For a given binary tree let the address of root node is given by the pointer R. Let LPTR stores address if left child and RPTR stores address of right child. This algorithm recursively traverse the binary tree in  pre order

PREORDER(T)
Step 1: Check for empty Tree
             IF R< > NULL THEN
                  PRINT INFO(R)
             ELSE
                  PRINT ("EMPTY TREE")
                  EXIT
            ENDIF

Step 2: Traverse Left subtree in preorder

            IF LPTR(R) < > NULL THEN
                  CALL PREORDER(LPTR(R))
            ENDIF

Step 3: Traverse Right subtree in preorder
             IF RPTR(R) < > NULL THEN
                  CALL PREORDER(RPTR(R))
             ENDIF

Step 4: Exit

Postorder Traversal

To traverse a non-empty binary tree in postorder, the following operations are performed recursively 
   1. Traverse the left subtree.
   2. Traverse the right subtree.
   3. Visit the root.

Algorithm

For a given binary tree let the address of root node is given by the pointer R. Let LPTR stores address if left child and RPTR stores address of right child.
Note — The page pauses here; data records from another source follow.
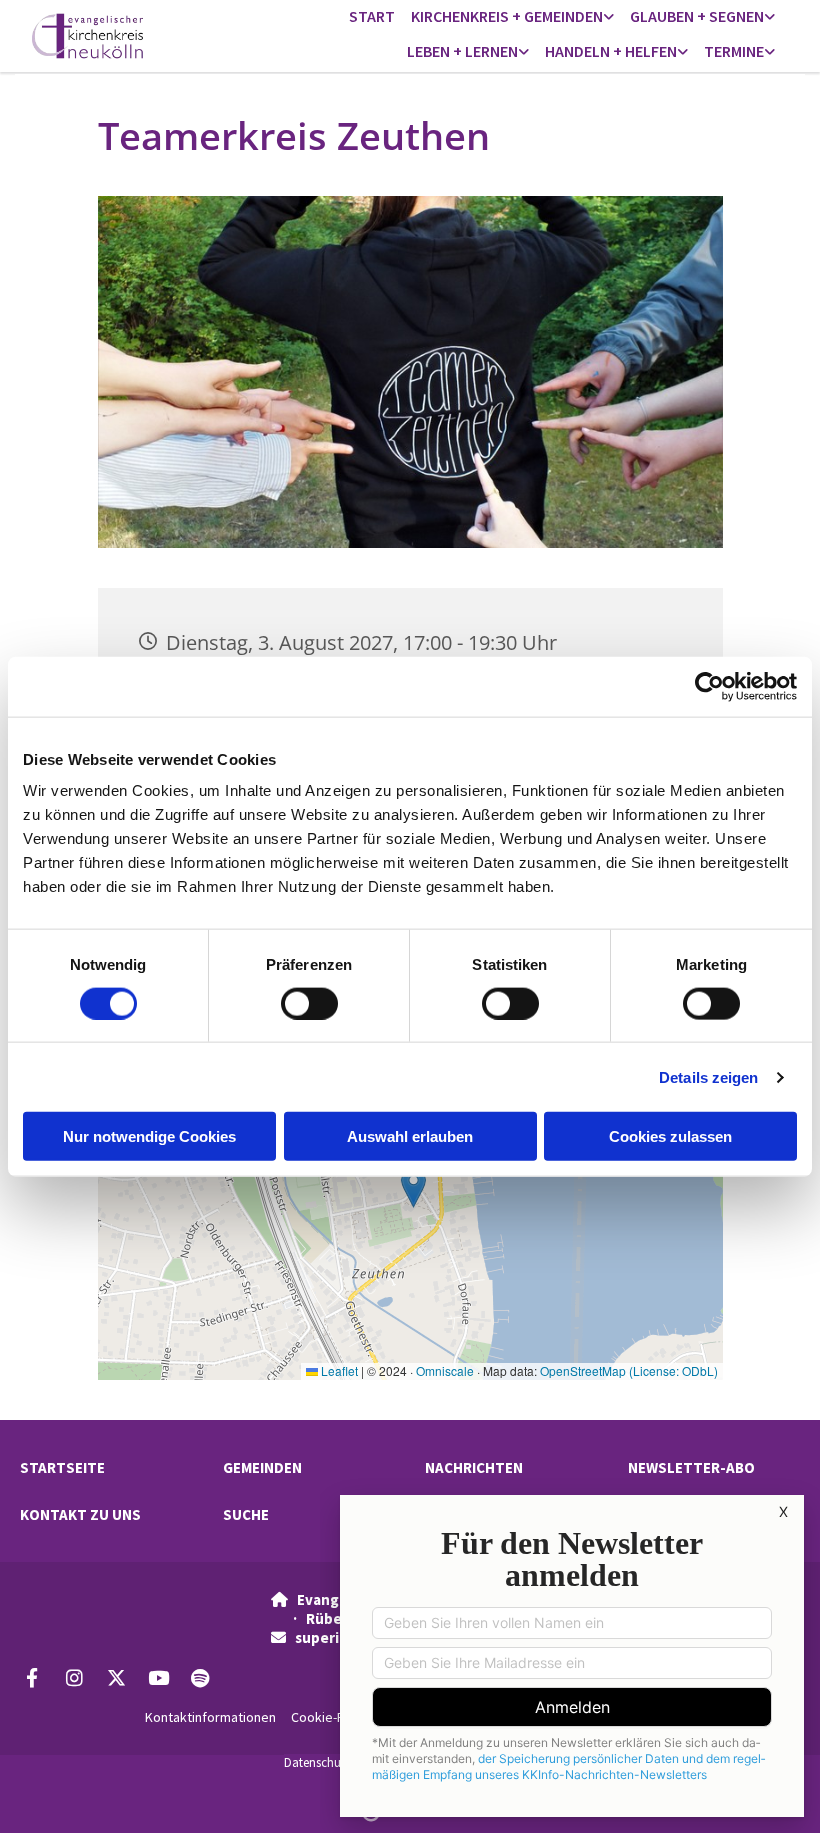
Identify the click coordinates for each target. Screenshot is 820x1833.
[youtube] (158, 1677)
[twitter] (116, 1677)
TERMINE (734, 51)
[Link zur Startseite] (119, 36)
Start (372, 16)
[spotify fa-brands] (200, 1677)
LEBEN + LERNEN (462, 51)
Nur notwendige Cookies (149, 1136)
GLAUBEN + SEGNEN (697, 16)
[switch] (309, 1003)
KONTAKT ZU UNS (80, 1514)
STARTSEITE (62, 1467)
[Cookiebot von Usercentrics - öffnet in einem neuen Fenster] (709, 686)
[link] (512, 17)
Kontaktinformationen (210, 1717)
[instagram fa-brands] (74, 1677)
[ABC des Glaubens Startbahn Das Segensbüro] (770, 17)
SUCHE (246, 1514)
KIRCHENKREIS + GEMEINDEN (507, 16)
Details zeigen (708, 1076)
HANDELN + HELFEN (611, 51)
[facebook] (32, 1677)
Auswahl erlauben (410, 1136)
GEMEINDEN (262, 1467)
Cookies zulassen (670, 1136)
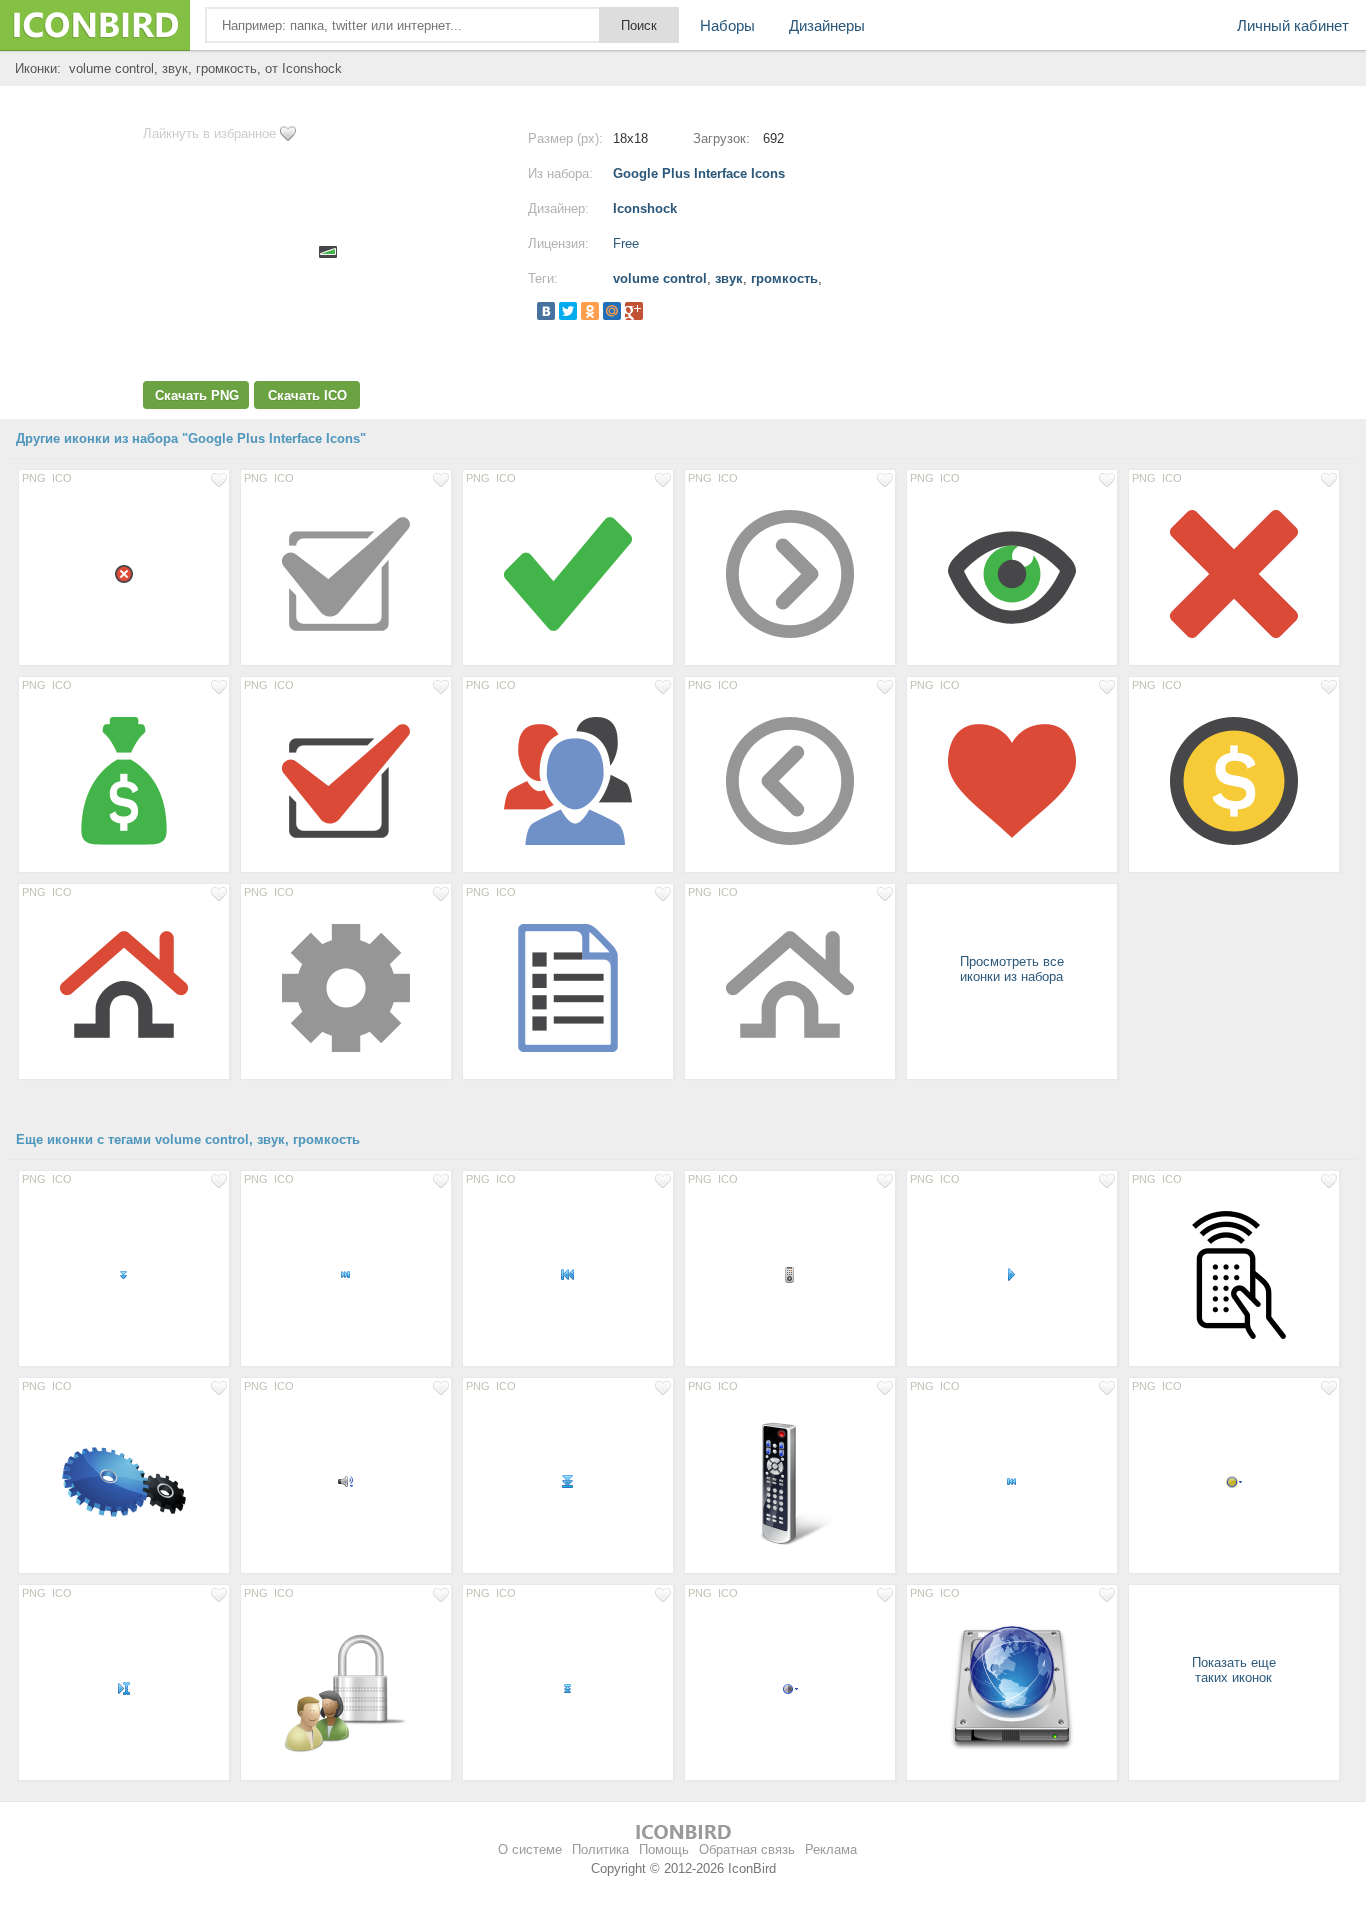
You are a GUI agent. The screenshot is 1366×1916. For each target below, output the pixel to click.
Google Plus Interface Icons (699, 173)
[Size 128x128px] (346, 573)
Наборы (727, 25)
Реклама (831, 1849)
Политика (600, 1849)
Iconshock (645, 208)
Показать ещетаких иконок (1234, 1670)
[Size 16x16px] (124, 1274)
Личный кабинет (1293, 25)
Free (626, 243)
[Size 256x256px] (346, 1688)
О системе (530, 1849)
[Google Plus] (634, 311)
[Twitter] (568, 311)
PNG (34, 478)
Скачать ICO (307, 395)
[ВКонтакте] (546, 311)
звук (729, 278)
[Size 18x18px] (124, 573)
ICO (62, 478)
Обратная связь (747, 1849)
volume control (660, 278)
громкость (784, 278)
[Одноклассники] (590, 311)
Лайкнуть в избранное (209, 133)
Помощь (664, 1849)
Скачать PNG (197, 395)
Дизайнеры (827, 25)
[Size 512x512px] (124, 1481)
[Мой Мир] (612, 311)
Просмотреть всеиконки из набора (1012, 969)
This algorithm recursively traverse the binary tree in  postorder

POSTORDER(T)
Step 1: Check for empty Tree
             IF R=NULL THEN
                  PRINT ("EMPTY TREE")
                  EXIT
            ENDIF

Step 2: Traverse Left subtree in postorder

            IF LPTR(R) < > NULL THEN
                  CALL POSTORDER(LPTR(R))
            ENDIF

Step 3: Traverse Right subtree in postorder
             IF RPTR(R) < > NULL THEN
                  CALL POSTORDER(RPTR(R))
             ENDIF


Step 4: Process the Root
            PRINT (INFO(R))


Step 5: Exit